##### Source extract
Students discuss the topic differently when simulations replace practicals. So let’s investigate which offers the best learning outcomes
Laboratory practicals allow students to experience chemical phenomena first hand. However, they cost money and time, with questionable impact on learning. Lab teaching generally focuses on the macroscopic domain. Students observe the outcomes of experimental work, even if they are often not truly experimenting. However, the explanations that underpin the observed outcomes lie mainly in the sub-microscopic domain, while communication of the outcomes normally uses the symbolic domain. The ability to navigate the different domains is critical to student success, and this takes additional time outside of the lab practical.
To probe how useful practicals remain today when compared to the latest teaching technologies, Amy Phelps and co-workers compared a hands-on activity with a computer simulation. The activities focused on electrochemistry, which is often cited by teachers as a difficult subject to teach and to learn.
The researchers analysed how macroscopic and particulate representations influence student interactions. Nine pairs of students participated in a simulated particulate visualisation (PV) activity. Another nine pairs completed a traditional hands-on practical, the macroscopic visualisation (MV) activity. The activities were based on classic electrochemistry practicals involving combinations of M/Mx+ half-cells. The researchers analysed transcribed audio and video recordings of students’ discussions to identify patterns.
The researchers analysed how macroscopic and particulate representations influence student interactions. Nine pairs of students participated in a simulated particulate visualisation (PV) activity; find the simulation here: bit.ly/2kAONKI. Another nine pairs completed a traditional hands-on practical, the macroscopic visualisation (MV) activity. The activities were based on classic electrochemistry practicals involving combinations of M/Mx+ half-cells. The researchers analysed transcribed audio and video recordings of students’ discussions to identify patterns.
Different discussions
The team found that MV students spent more time in the laboratory than the PV students – 127 minutes versus 89. The students completing the MV activity also spent more time talking to instructors – 33, rather than 17 minutes. The PV students spent a higher proportion of their time talking to peers, although the overall time spent by both groups was similar at around 59 minutes.
However, analysis of the peer-to-peer conversations showed a stark difference in the nature of the discourse. The PV students spent 52 minutes discussing the experiment’s results, but the MV students only talked about them for 18. This was partly because the MV students had to discuss and carry out experimental procedures.
A key difference was the lack of conceptual discussion between MV students compared to PV students. However, the students’ comments indicated that the PV students exhibited a number of misconceptions, not all of which were reflected in marks on the assessment.
##########
##### Items
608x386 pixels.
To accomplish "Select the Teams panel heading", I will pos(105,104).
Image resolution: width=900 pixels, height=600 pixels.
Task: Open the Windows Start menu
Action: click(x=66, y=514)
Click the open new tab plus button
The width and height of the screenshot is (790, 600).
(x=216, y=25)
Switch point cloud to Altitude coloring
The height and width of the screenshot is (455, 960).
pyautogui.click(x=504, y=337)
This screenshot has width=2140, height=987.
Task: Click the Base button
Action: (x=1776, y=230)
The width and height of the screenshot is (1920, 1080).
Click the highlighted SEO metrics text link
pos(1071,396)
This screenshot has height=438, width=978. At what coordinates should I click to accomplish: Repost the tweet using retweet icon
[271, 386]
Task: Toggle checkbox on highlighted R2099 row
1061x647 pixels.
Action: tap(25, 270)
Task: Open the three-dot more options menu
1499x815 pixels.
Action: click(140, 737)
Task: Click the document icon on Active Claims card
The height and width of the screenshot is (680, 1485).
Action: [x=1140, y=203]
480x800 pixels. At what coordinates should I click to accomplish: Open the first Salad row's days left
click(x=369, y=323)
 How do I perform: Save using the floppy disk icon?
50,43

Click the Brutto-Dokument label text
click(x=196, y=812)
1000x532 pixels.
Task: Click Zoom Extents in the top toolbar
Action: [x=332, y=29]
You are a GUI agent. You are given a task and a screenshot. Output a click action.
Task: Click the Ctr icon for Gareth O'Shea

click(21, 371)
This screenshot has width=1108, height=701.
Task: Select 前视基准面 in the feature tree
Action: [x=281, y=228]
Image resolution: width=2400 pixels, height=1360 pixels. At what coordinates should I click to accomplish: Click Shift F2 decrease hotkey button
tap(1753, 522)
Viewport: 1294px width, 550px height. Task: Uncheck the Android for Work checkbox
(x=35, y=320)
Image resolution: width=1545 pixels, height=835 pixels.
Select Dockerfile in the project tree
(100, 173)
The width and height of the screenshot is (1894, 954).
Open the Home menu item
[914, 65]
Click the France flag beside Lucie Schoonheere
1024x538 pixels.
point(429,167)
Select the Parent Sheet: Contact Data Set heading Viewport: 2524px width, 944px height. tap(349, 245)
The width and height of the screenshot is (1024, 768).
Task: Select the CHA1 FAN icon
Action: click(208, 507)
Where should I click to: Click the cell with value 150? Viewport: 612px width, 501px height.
##########
▶ [Parts of the exercise]
a) In the article on lab practicals versus simulations, how many minutes did the students in the particulate visualisation activity spend discussing the experiment's results?
b) Write the next part of the article on lab practicals versus computer simulations, picking up after its final sentence.

▶ [Task-by-task results]
a) 52 minutes.

b)
One notable misconception was that electrodes get smaller because the ions formed during oxidation have a smaller radius than the atoms from which they are formed, rather than the fact that the resulting ions dissolve in the solution. Revealing the nature of these student conversations is valuable in informing our knowledge of students’ misconceptions and how they are formed. Such knowledge is key for developing pedagogical content knowledge, which underpins effective chemistry teaching.
There is no question that the hands-on practical activity still has an important role to play in education. Not only do students develop valuable technical and manipulative skills, but they also experience ‘wow!’ moments that motivate them – this study found that the MV students were more excited about their findings. However, the analysis also shows that students have a different, and potentially more valuable, conversation when presented with particulate representations of the same phenomena. Nonetheless, it is a concern that the conversations can exacerbate misconceptions if students are left to their own devices.
Teaching tips
Help students to make connections between the macroscopic and sub-microscopic by augmenting hands-on practical activities with appropriate particulate representations. Simulations and animations can be an effective way of moving students’ conversations towards conceptual matters. The authors indicate they are investigating this combined approach.
It is difficult for teachers to listen to all students’ conversations, meaning that misconceptions can be propagated. To avoid this, provide scaffolding prompts that steer conversations in the right direction. Ask students to share aspects of their discussion afterwards, allowing assessment both by their peers and the teacher.
Your role in selecting activities and guiding discussions is vital to ensure that students grasp the underpinning principles. While we may wish to promote independent learning inside and outside the classroom, students can easily take wrong turns when discussing concepts freely with peers. Be mindful of this and provide opportunities to challenge and eradicate misconceptions.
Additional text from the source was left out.